### EXCERPT TO READ

'My daughter has childhood dementia and it's the worst diagnosis you can get'
The mother of a two-year-old girl with a childhood form of dementia has spoken of the challenges of dealing with the devastating disease.
Mirryn Cunningham has a chromosome disorder called Batten disease which has left her unable to eat by herself, walk or see properly.
It occurs in five or six births every year in the UK and there is no cure.
Her mother Vicky, from Uphall, West Lothian, said: "We've been given the worst diagnosis you can have."
Mirryn was born at 31 weeks and weighed just over 3lbs.
In January 2017 she was diagnosed with delayed myelination, a problem with the nervous system.
But further MRI tests revealed the full extent of her condition and she has now lost all motor skills.
'Never tried to hold her bottle'
Her mother Vicky told BBC Scotland's John Beattie programme: "It came to about the six months stage when babies should be holding bottles; when they should be reaching out trying to touch things; when their motor skills start to develop.
"Mirryn never tried to hold her bottle and could only hold gaze for maybe a couple of minutes then move away. As she got older and should have been doing more things, she wasn't rolling over or trying to touch a ball or any toy in front of her.
"There was a lot of to-ing and fro-ing because she was premature - people saying it will come, it's just delayed. My gut was going, 'no it's not'. She's now starting to lose more functions - even the little ones that she had are now all gone, including swallowing."
The condition Mirryn has is a rare disorder of the nervous system which typically begins in childhood.
According to the National Institute of Neurological Disorders and Stroke (NINDS), the first signs of Batten disease are impaired muscle co-ordination and seizures.
Vicky said she faced a battle to get a conclusive diagnosis after first speaking to her health visitor.
She said: "Mirryn was just over 3lbs when she was born at 31 weeks. She was in hospital for quite a while but just with jaundice, nothing else. Everything came back fine from brain scans and all the tests they run on premature babies.
"I tried to talk to my health visitor who referred me to St John's hospital in Livingston and it was a bit of a struggle to try and get them to pay attention to me.
"But we eventually got a really amazing doctor called Dr Valentine and he instantly referred us for EEGs and MRI tests."
That was in December 2016 and Mirryn was initially diagnosed with delayed myelination, which means signals don't get through to the brain properly.
Following continued pleas from Vicky, Mirryn had two more MRI scans and was eventually diagnosed with the CLN1 strain of Batten's in January this year.
A full support network has now been put in place for Mirryn and her family are determined to make the rest of her life as memorable as possible.

### RECORDED INFORMATION
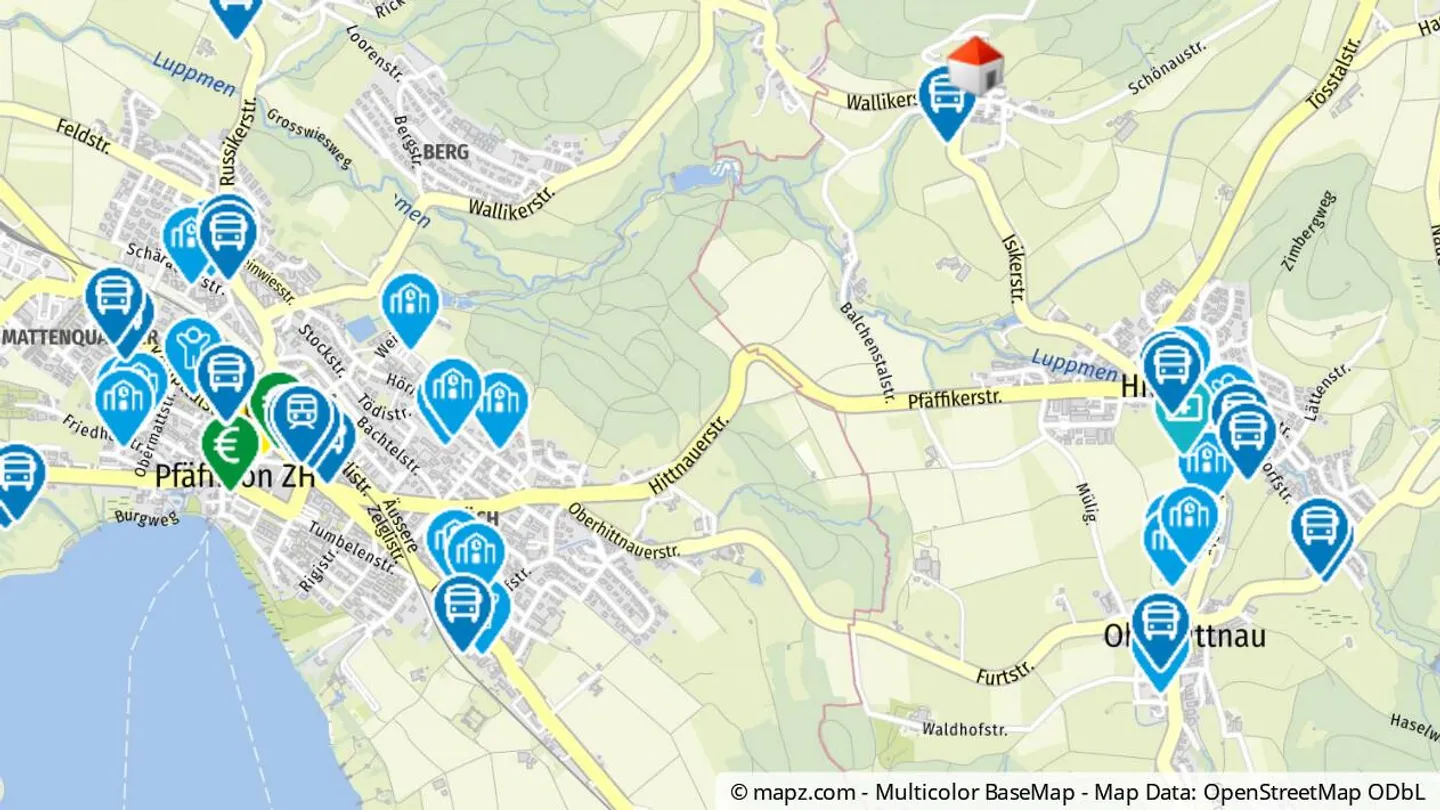Select the bus marker at the left map edge
This screenshot has width=1440, height=810.
16,478
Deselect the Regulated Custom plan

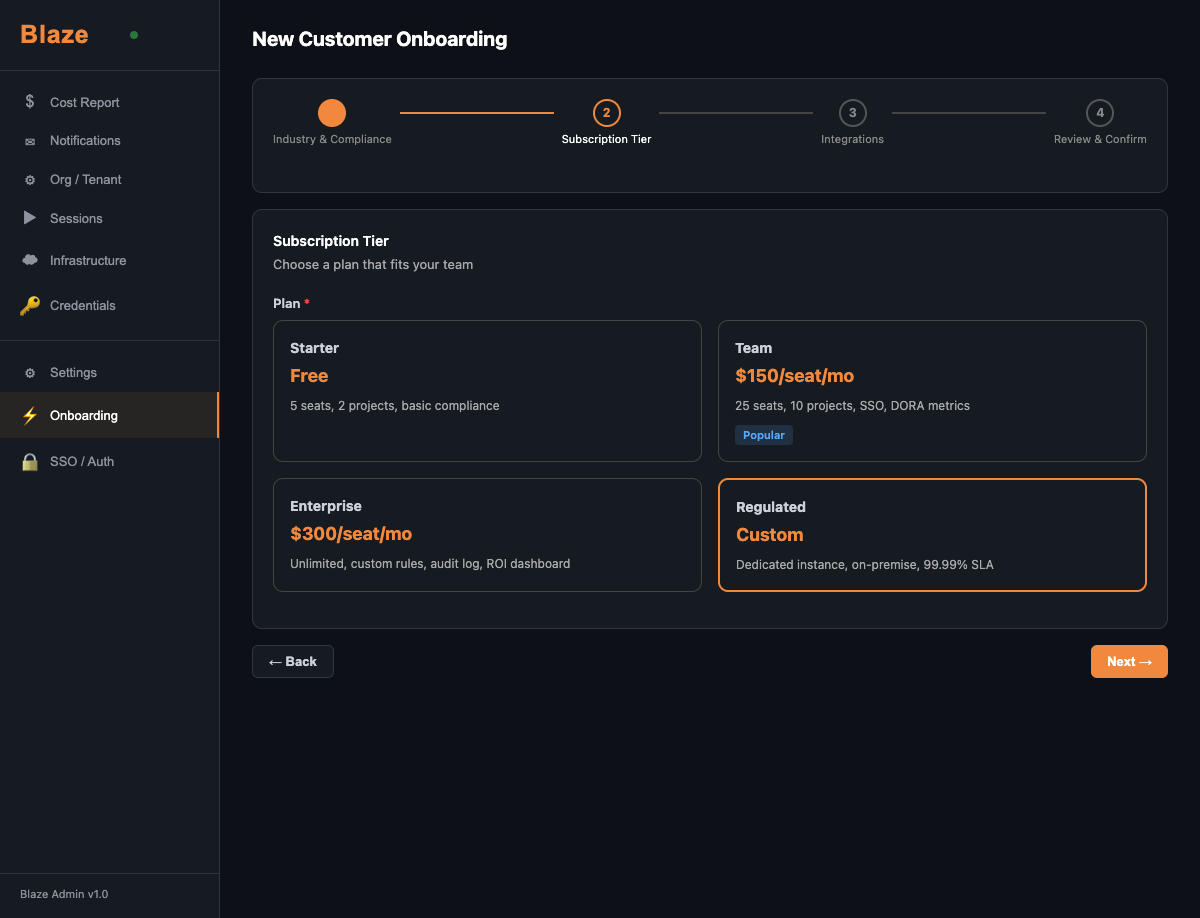[932, 535]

### WORK ORDER 1
In the article on Mirryn Cunningham's Batten disease, how often does the condition occur in the UK?
### WORK ORDER 2
Write out the article on Mirryn Cunningham's Batten disease from "Following continued pleas" up to and including "January this year.".

### RESULT 1
In five or six births every year.

### RESULT 2
Following continued pleas from Vicky, Mirryn had two more MRI scans and was eventually diagnosed with the CLN1 strain of Batten's in January this year.